Principles of Herefordshire Wildlife Rescue

  1. HWR does not discriminate on the basis of species.

We do not make judgements on wild animals.

Pigeons, squirrels and rabbits are cared for as diligently as owl babies and deer fawns.

In doing this, we honour the compassion shown by the public in reaching out to us to ask for help for a wild animal.

It is our view that by holding this first principle, we will reinforce and encourage kindness towards animals.

  1. We similarly do not tolerate prejudice, discrimination, bullying or unkindness of any kind towards humans, within our organisation while working alongside us as volunteers or out in the community.
  2. Euthanasia. We operate a euthanasia policy based on quality of life for the animal concerned.

Our aim is always to release wildlife to live as full out the life they evolved to fulfil. However, we do not automatically put euthanise animals which cannot be released. Instead we make a team decision based on whether the animal is suffering, will settle well into a captive lifestyle, can have a ‘job’ in helping new casualties to settle into hospital treatment, or as an ambassador for conservation in schools and whether we can offer it the chance to experience  RSPCA five freedoms, listed below.  If an animal is clearly stressed and unable to cope in captivity, and has no chance of rehabilitation, only then will we consider euthanasia. This means we sometimes provide long-term sanctuary to disabled wildlife.

* _Work instructions_: Carry on the Herefordshire Wildlife Rescue principles from the point where they stop. The rows have no connection to the Herefordshire Wildlife Rescue principles.

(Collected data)

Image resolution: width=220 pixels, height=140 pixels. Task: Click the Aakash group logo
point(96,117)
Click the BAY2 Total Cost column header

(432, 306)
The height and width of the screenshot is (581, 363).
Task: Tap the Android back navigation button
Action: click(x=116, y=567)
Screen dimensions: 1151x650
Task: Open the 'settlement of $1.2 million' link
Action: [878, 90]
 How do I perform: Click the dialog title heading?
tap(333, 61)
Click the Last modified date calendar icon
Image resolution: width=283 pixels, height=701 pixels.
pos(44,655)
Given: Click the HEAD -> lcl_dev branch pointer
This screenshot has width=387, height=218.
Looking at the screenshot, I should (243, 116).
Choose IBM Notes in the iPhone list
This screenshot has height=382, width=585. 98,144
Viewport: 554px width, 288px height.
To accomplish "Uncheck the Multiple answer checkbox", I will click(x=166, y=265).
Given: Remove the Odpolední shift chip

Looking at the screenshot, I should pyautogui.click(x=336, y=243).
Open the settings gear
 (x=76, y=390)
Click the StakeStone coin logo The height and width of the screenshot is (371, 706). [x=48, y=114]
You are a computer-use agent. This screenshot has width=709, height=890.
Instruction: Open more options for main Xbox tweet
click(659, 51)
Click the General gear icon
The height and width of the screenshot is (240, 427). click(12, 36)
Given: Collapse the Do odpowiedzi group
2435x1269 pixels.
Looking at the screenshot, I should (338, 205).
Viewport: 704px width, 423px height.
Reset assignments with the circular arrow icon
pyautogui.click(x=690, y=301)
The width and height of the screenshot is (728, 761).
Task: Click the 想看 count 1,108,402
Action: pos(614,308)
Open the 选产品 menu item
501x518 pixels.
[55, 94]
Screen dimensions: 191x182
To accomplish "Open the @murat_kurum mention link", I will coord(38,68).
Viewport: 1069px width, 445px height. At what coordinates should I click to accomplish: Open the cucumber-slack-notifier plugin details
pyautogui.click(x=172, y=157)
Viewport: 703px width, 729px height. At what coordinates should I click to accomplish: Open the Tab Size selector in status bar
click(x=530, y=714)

* _Exercise response_:
A suitable environment

A suitable diet

Ability to exhibit normal behaviour patterns

To be housed with, or apart, from other animals as appropriate

To be protected from pain, suffering, injury and disease.

  1. We have had a policy of building capacity with Herefordshire to take care of wildlife casualties by continually seeking professional advise and gaining new knowledge from a growing network of expert mentors

Sasha has links to Oxford University’s Zoology Department from whom she is able to seek expert opinion where necessary.